- Selinsgrove Area High School logo

Location
- 500 N Broad St. Selinsgrove, Pennsylvania 17870 United States

Information
- Type: Public high school
- Motto: Enabling life-long learning.
- Established: 1932
- School district: Selinsgrove Area School District
- NCES District ID: 4221120
- NCES School ID: 422112003969
- Principal: Matt Conrad
- Teaching staff: 49.50 (on FTE basis)
- Grades: 9th–12th
- Enrollment: 802 (2022-23)
- Student to teacher ratio: 16.20
- Colors: Red & Blue
- Nickname: Seals
- Newspaper: Grove Gazette
- Yearbook: Cynosure
- Website: seal-pa.org/schools/high-9-12

= Selinsgrove Area High School =

Selinsgrove Area High School is a midsized public school located in Selinsgrove, Snyder County, Pennsylvania. The school serves a rural-suburban community of 22,259 residents according to the US Census 2013. SAHS is the sole high school operated by the Selinsgrove Area School District.

==Student activities==
The Selinsgrove Area School District offers a wide variety of activities, clubs and an extensive sports program.

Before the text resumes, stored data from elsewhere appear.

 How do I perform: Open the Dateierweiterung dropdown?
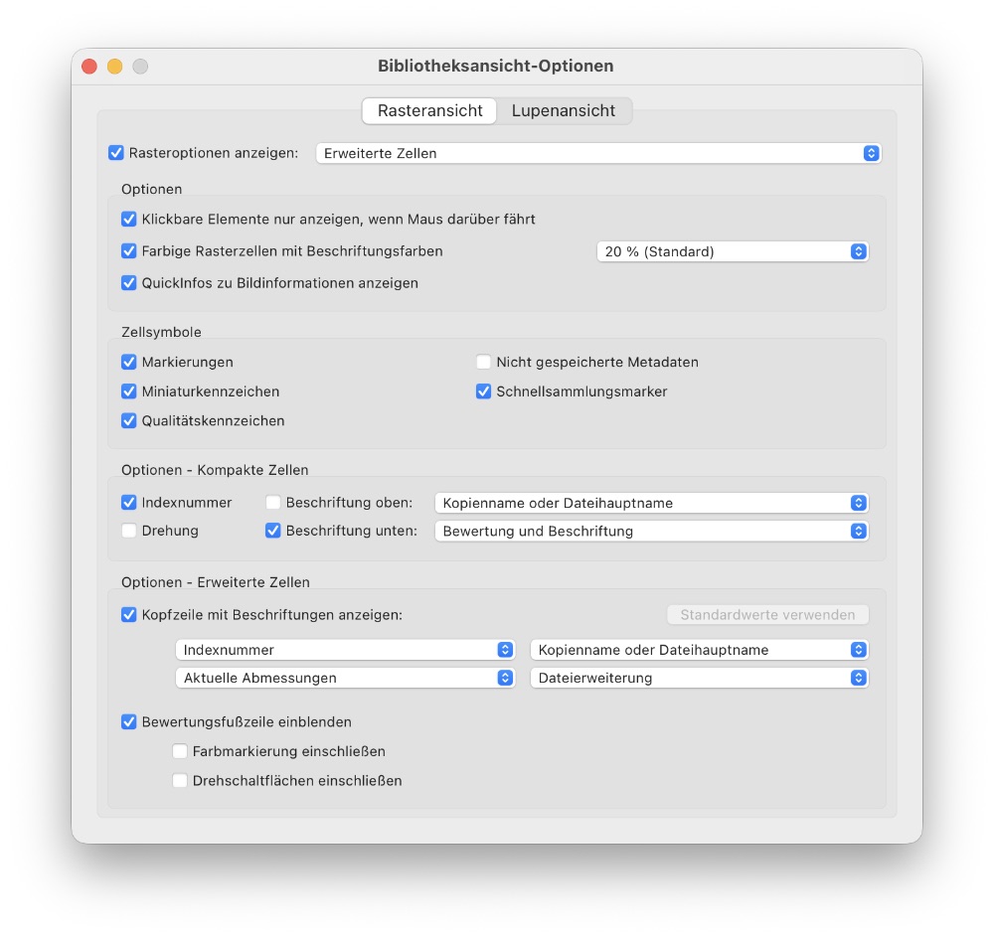click(700, 678)
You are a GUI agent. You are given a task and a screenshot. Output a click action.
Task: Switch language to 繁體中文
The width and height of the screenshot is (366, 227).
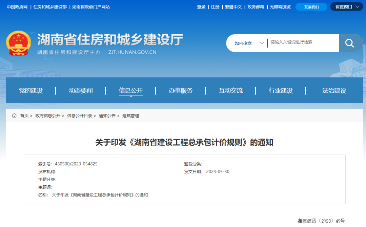[233, 7]
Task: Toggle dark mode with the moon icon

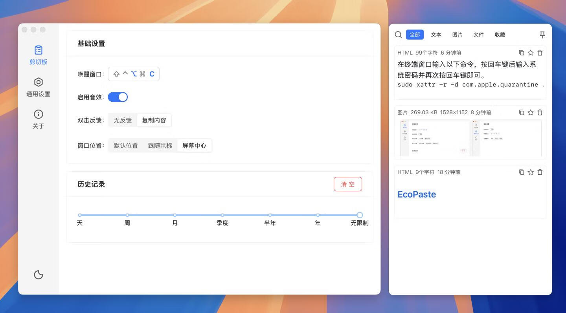Action: pyautogui.click(x=38, y=275)
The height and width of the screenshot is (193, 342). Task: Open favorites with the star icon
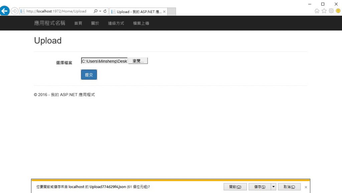click(324, 11)
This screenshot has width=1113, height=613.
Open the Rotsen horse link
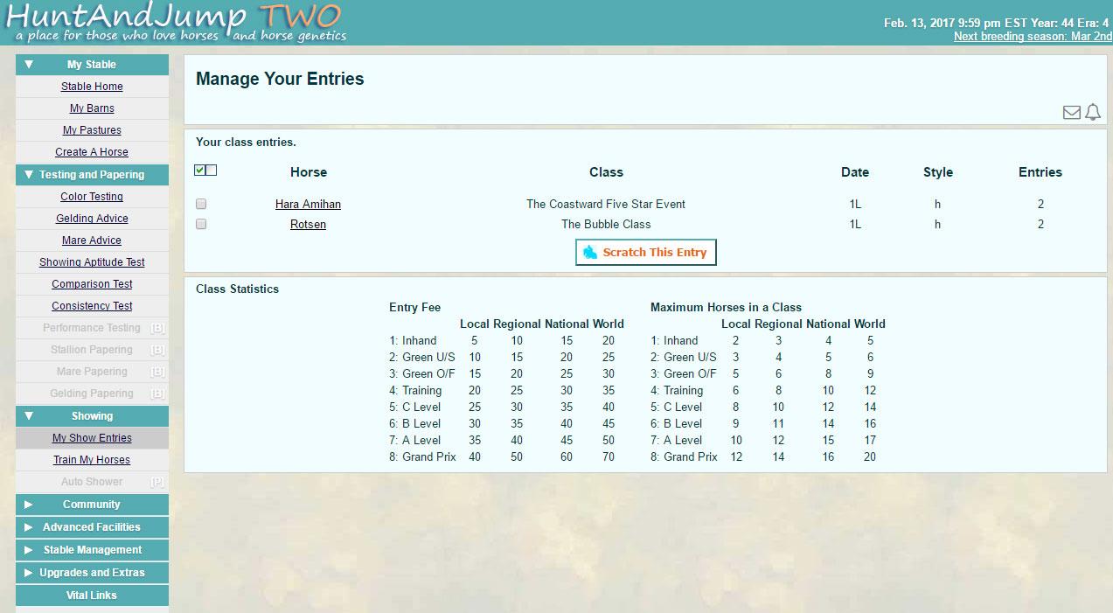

===Music and performance===
The school's music program offers both band instrumental and voice training under a co-curricular policy. Co-curricular applies to those programs that are sponsored or approved by the Board and are conducted both during the regular school day as part of the approved curriculum and partly after the regular school day through approved performances and demonstrations.

====Band====
The SAHS Marching Band, directed by Nicholas Eischeid, supports the community by playing at local events like the annual Memorial Day ceremony and the Market Street Festival. Selinsgrove's band also performs each week at the school's football games; they perform in concert form at least once per semester. The band has played at Canadian football games and marched in several Disney World holiday parades.

====Chorus====
The Honors Chorus is directed by Rachel Ulsh and has performed at Carnegie Hall and at the dedication of the National World War II Memorial in Washington, DC as the representative of Pennsylvania. The 2005–2006 chorus premiered Matthew Harris' piece, "Oceanic Eyes".

===Sports===
Since 2000, the district has spent millions to add to its high school sports facilities. In a $2.5 million project, the high school stadium received a major renovation including the addition of plastic grass and a new track. A soccer field and field hockey field were developed in the lawn areas in the front of the high school building. A small portion of the development was paid for by team booster clubs. A new gymnasium was built as a part of the adjacent elementary school, to provide space for additional basketball programs.

In 2008, Selinsgrove School Board added its first club sport - lacrosse for both boys and girls, stipulating the teams would not receive taxpayer funded support. They are permitted to use the school's name in order to participate in PIAA events.

The district funds:

- Boys
- Baseball - AAAA
- Basketball - AAAAA
- Bowling - AAAA
- Cross country - AA
- Football - AAAA
- Golf - AAA
- Lacrosse - AA
- Soccer - AAA
- Swimming and Diving - AA
- Tennis - AA
- Track and field - AAA
- Wrestling - AAA

- Girls
- Basketball - AAA
- Bowling - AAAA
- Cross country - AA
- Field hockey - AA
- Lacrosse - AA
- Swimming and Diving - AA
- Golf - AAA
- Soccer (Fall) - AA
- Softball - AAA
- Girls' tennis - AAA
- Track and field - AA
- Volleyball - AAA

According to PIAA directory July 2013

==Alma mater==
Hail Alma Mater – Our cherished Mother. Hail to thy glorious name! May it have wide fame. God grant that we be – of your past worthy And that in future years – you may have no peers. By Harold W. Follmer, Jr., Class of 1942

==Building==
The current high school building was built in the 1930s through funding from the New Deal. The building was designed by Lawrie and Green architects of Harrisburg, PA. It is a concrete with steel framing construction, masonry walls and has a red brick exterior.

A two-story addition was added to the rear of the building that provides a media center, several technology labs, a four-office Guidance suite, as well as science and social studies classrooms. There is a cafeteria, a gymnasium with locker rooms, weight lifting rooms and secondary gym space. Parking is available on all four sides of the building. The Harold L. Bolig Memorial football field and Simon R. Rhoads Memorial Track are located behind the high school building.